AMI worked with Richmond, B.C.-based Kemetco Research, a technology development company, to develop a technique to produce manganese economically, “but the economics defeated us,” said Reaugh.
But all was not lost, since Kemetco was convinced the same basic approach would work by targeting cathode materials from lithium-ion batteries, which are the ones used in the EV space.
Cathodes include lithium cobalt, lithium nickel, manganese cobalt, lithium manganese, lithium nickel and other materials. Right now most of those materials, with the exception of some cobalt, end up as waste products.
American Manganese and Kemetco deploy a technology called hydrometallurgy to process and separate those materials, using thickeners, tanks and pumps.
Reaugh says the process can work to extract 92 per cent of the lithium and he believes that will rise to 100 per cent.
The technology is cost-efficient, costing an estimated 25 to 30 cents per pound, he said.
Meanwhile, a 1,000-pound lithium cobalt battery has about $6,000 worth of cathode material in it, while a similar sized nickel-manganese-cobalt battery has about $3,500 worth. Both are commonly used to power EVs.
One wrinkle is the cost of disassembling batteries, which come in various shapes. Reaugh said it would help in recycling if the sizes can be standardized.
There’s an incentive for auto companies to do this, since they need to pay now to have batteries and the materials in them sent to landfills or elsewhere and AMI will likely take them off their hands without cost.
As it is, battery manufacturers (there are dozens of them worldwide) must deal with serious environmental issues when they dispose of cathode materials in the waste stream.

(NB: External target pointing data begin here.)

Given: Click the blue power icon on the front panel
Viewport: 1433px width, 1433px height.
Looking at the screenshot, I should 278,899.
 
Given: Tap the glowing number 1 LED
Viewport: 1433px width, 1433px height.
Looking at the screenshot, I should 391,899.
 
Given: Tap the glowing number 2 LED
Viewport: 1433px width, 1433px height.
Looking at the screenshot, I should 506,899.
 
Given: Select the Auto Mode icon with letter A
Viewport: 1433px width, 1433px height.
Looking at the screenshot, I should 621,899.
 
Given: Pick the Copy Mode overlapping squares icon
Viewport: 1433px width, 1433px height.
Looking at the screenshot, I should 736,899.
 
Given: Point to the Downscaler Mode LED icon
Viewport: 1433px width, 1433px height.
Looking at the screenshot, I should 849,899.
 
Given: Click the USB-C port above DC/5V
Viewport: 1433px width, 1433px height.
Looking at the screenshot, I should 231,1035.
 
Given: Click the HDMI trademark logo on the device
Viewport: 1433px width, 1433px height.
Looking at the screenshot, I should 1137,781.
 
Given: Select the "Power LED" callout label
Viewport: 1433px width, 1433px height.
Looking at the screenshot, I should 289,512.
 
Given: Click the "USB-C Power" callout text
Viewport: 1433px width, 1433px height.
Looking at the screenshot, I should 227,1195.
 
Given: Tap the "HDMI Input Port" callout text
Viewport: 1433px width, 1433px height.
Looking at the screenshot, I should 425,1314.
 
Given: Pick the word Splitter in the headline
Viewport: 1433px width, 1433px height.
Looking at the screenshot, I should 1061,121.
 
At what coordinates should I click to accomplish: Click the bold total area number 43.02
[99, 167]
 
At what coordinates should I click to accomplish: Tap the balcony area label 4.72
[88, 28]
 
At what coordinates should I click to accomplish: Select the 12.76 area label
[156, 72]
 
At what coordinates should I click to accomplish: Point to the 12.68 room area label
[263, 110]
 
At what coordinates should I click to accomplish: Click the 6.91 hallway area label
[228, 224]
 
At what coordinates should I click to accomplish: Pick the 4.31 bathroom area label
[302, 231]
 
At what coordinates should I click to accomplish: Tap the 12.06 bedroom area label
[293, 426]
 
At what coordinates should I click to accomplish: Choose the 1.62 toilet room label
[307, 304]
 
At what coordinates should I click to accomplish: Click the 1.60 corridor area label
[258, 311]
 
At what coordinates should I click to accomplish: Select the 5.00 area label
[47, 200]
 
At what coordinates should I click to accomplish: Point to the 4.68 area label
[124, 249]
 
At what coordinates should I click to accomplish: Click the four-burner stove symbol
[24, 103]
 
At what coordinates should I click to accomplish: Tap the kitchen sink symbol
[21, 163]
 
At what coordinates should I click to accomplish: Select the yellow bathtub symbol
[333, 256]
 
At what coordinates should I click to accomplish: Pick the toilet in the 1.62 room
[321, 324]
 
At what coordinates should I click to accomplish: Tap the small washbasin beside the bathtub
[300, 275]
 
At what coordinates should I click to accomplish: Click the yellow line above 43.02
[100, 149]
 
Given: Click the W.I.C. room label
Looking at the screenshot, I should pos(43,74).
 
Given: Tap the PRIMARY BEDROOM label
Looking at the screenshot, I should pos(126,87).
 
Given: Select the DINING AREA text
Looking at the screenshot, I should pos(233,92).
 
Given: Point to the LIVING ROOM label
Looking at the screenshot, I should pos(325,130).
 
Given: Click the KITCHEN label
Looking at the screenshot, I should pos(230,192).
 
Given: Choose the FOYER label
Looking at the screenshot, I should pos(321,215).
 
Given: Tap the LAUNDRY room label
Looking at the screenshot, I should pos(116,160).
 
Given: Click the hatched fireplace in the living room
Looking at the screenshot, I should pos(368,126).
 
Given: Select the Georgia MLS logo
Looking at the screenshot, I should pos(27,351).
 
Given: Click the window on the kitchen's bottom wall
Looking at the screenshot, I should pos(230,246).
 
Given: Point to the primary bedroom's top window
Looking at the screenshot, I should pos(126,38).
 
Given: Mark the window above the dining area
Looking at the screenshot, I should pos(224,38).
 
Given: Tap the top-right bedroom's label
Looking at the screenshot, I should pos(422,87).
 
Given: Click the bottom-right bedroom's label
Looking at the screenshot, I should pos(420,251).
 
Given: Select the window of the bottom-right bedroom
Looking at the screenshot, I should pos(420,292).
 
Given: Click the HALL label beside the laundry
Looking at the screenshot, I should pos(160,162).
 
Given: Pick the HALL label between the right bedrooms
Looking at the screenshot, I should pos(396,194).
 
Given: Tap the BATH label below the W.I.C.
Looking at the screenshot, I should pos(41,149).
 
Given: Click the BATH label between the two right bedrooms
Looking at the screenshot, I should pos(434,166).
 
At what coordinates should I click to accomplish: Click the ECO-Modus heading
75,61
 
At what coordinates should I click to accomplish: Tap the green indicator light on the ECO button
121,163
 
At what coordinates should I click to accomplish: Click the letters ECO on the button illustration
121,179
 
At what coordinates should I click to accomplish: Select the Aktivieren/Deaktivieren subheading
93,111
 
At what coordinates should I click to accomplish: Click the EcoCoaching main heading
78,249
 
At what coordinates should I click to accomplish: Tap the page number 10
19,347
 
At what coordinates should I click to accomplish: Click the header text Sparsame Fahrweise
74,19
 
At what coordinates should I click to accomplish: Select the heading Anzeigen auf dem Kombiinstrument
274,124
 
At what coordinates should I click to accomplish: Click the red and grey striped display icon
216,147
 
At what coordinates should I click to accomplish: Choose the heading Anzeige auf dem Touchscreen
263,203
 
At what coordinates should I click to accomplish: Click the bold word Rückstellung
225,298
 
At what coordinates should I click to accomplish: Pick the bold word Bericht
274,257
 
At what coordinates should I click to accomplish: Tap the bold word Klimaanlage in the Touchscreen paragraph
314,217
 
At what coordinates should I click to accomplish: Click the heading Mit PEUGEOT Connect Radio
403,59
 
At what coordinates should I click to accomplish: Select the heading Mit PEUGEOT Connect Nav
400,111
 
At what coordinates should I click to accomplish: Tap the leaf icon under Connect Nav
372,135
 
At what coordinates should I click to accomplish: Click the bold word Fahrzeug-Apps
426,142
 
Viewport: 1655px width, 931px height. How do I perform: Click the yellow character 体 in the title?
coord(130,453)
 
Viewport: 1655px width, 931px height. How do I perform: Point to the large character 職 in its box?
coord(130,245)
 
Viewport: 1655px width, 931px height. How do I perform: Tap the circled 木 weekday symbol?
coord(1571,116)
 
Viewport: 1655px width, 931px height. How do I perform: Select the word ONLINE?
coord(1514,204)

“If you’re a battery manufacturer and you’re not recycling the battery material, you’re polluting,” he said.
The company’s latest plan is to take the foil from batteries, which contain pure ingredients (unlike mined minerals). They are paper thin and would be relatively easy to process.
“Also, we can ship those anywhere in the world, at a marginal cost,” he said.
The basic premise behind recycling is that, as EV use grows, shortages of materials such as cobalt and lithium could become acute.
But the problem is that the EV market is so new, with about one million a year sold worldwide, there are few old batteries to recycle. That is expected to change by 2025, with a forecast that at least 14 million EVs will be sold worldwide by then.
Benchmark Mineral Intelligence has predicted that the industry will need an extra 30,000 tonnes of cobalt and 81,000 tonne of lithium per year to meet demand by 2021.
Commodity research firm CRU has forecast that about 17.9 per cent of the total market supply of cobalt could come from recycling by 2021.
It believes recycling will not be a major factor in the sector until there is a critical mass of old batteries.
In addition, current recycling technologies involve heating old batteries, in a process called pyrometallurgy, which only yields cobalt and some nickel, while lithium is difficult to extract.
There are established companies involved in the recycling business, such as Belgian-based Umicore, which operates a pilot plant that processes about 35,000 EV batteries yearly.
Reaugh estimates there are about 280,000 spent EV batteries entering the waste stream yearly.
He believes its process, used to process foils, would be economic even now and would be very profitable as EV use grows.
The company, along with Kemetco, wants to develop a $5 million pilot plant in B.C., with plans to then develop a commercial plant that could process three-five tonnes a day of materials.
The commercial plants would be portable and could be moved to the sites of EV manufacturers or battery developers.
It is attempting to raise the funding for the pilot plant.
“We’re hoping a big recycling company or even an oil and gas company shows interest,” he said. “It would be a way for an oil and gas company to diversify.”
In May of 2016, French-based oil and gas giant Total bought Paris-based battery maker Saft for US$1.1 billion, which he said shows such a move might be logical.